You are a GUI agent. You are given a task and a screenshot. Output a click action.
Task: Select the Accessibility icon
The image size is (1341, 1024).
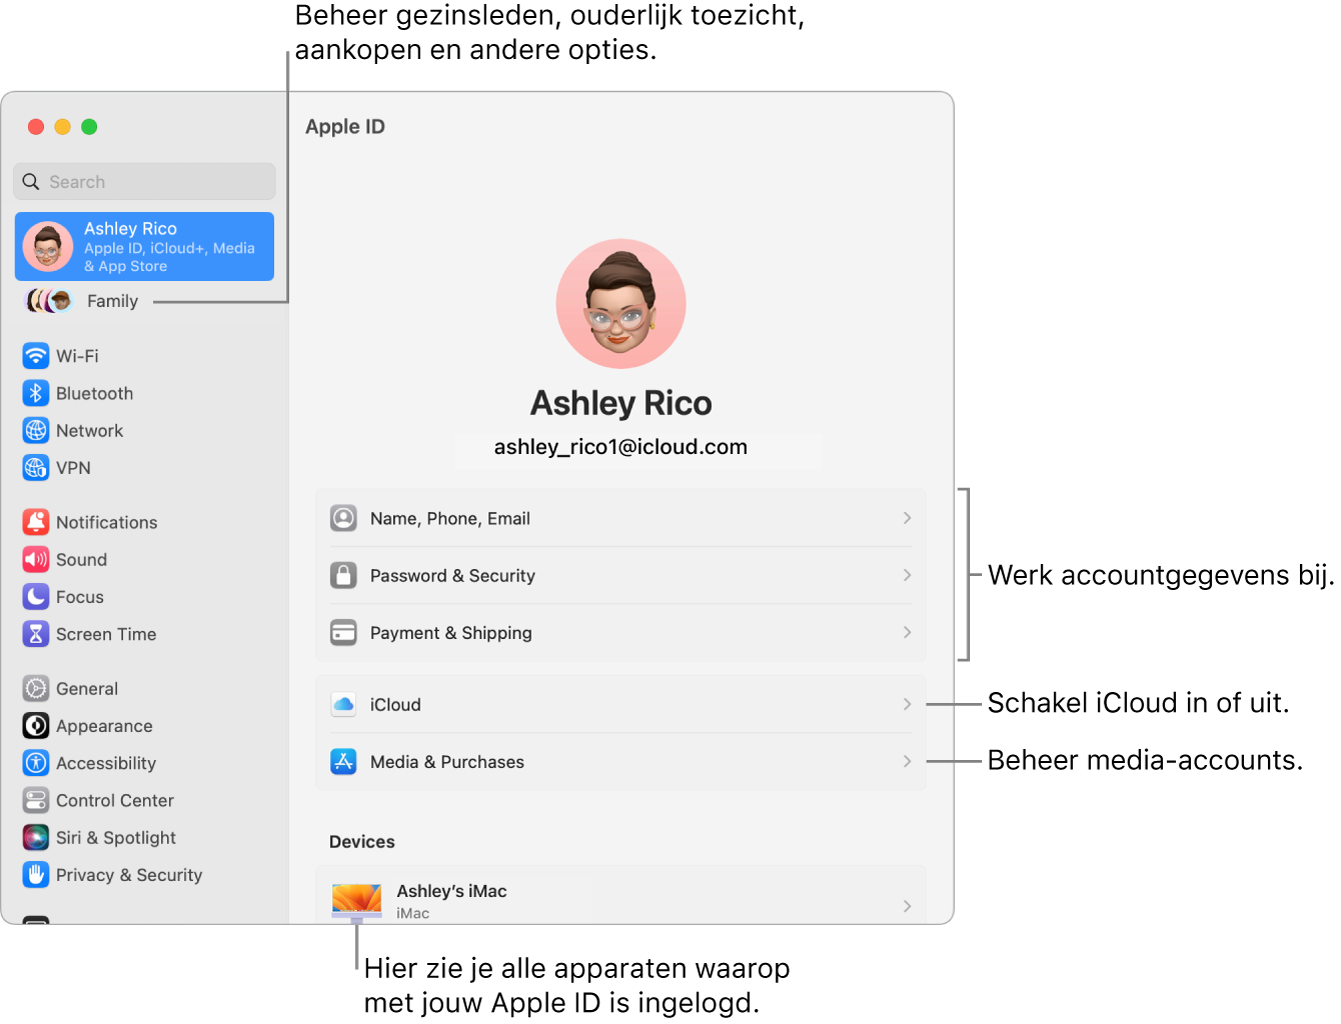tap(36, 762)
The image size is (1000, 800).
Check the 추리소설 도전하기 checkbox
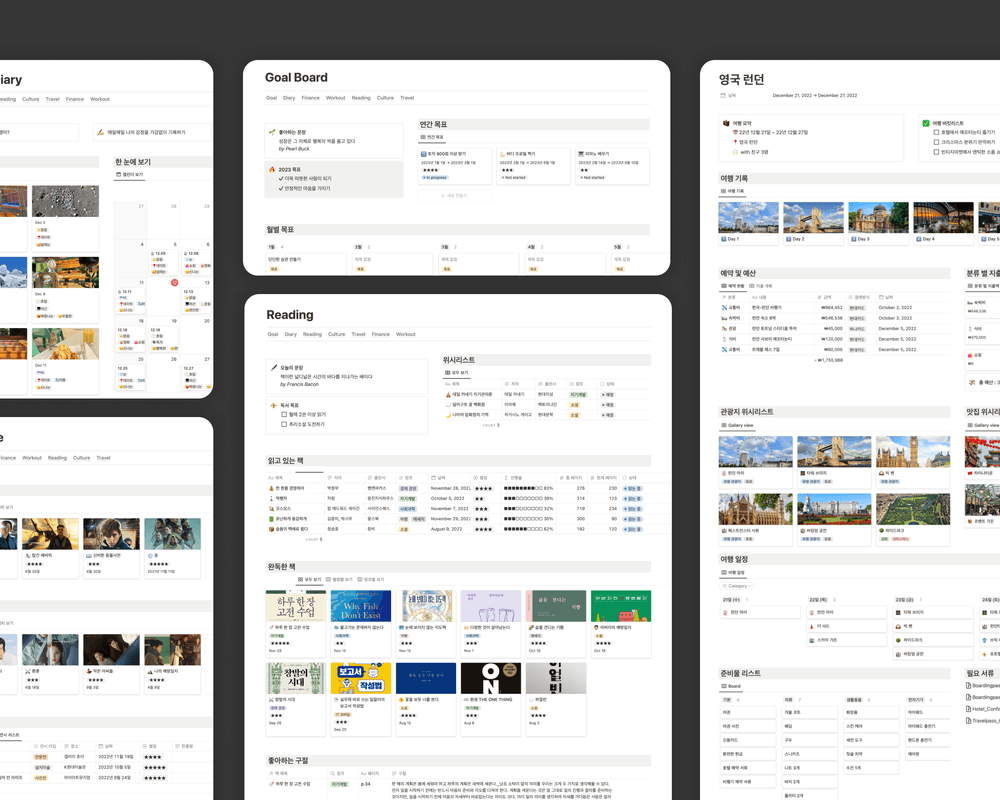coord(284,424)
--
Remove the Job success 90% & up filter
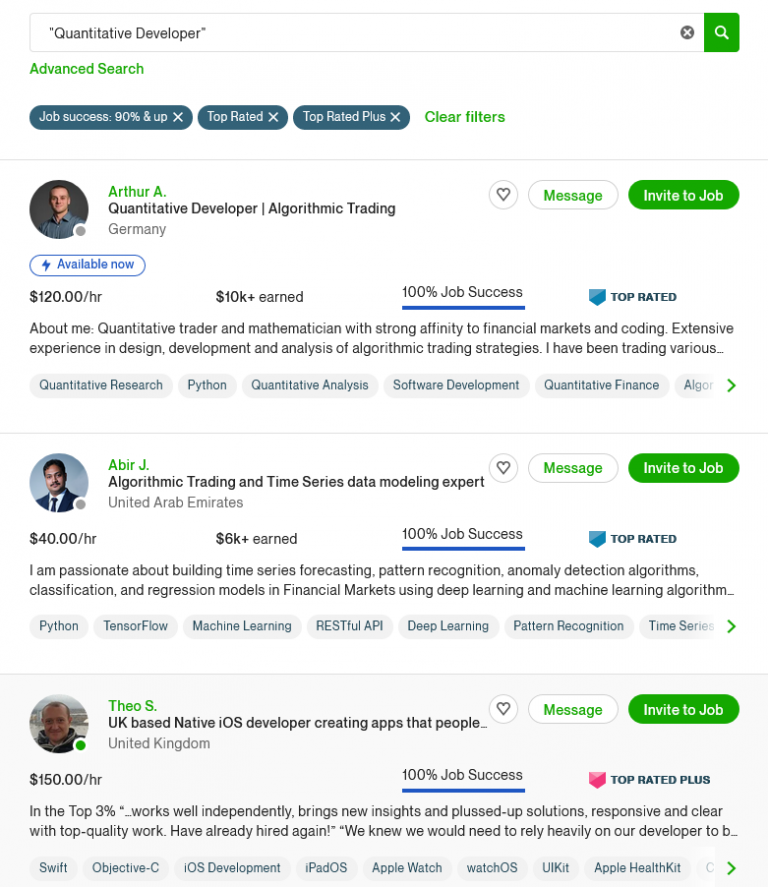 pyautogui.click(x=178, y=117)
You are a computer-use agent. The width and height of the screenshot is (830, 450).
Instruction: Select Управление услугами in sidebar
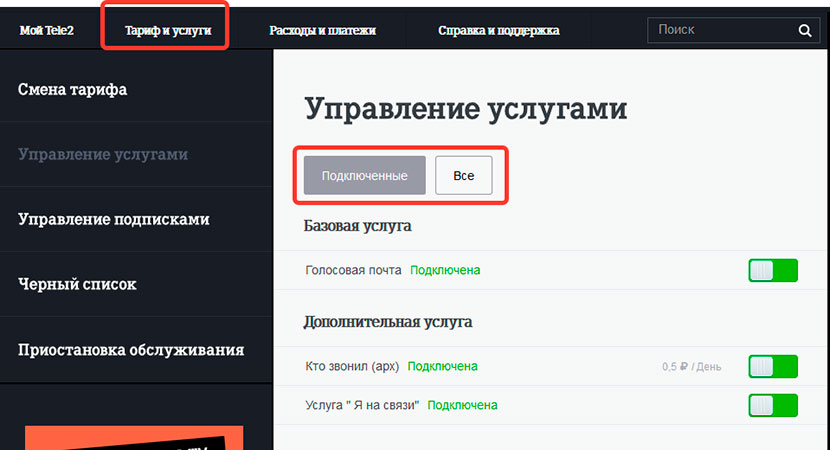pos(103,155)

*Work required*: Scan the entries above for the string "screenshot" and copy each line that contains it.

*Output for this task*:
You are a GUI agent. You are given a task and a screenshot. Output a click action.
You are a computer-use agent. The width and height of the screenshot is (830, 450).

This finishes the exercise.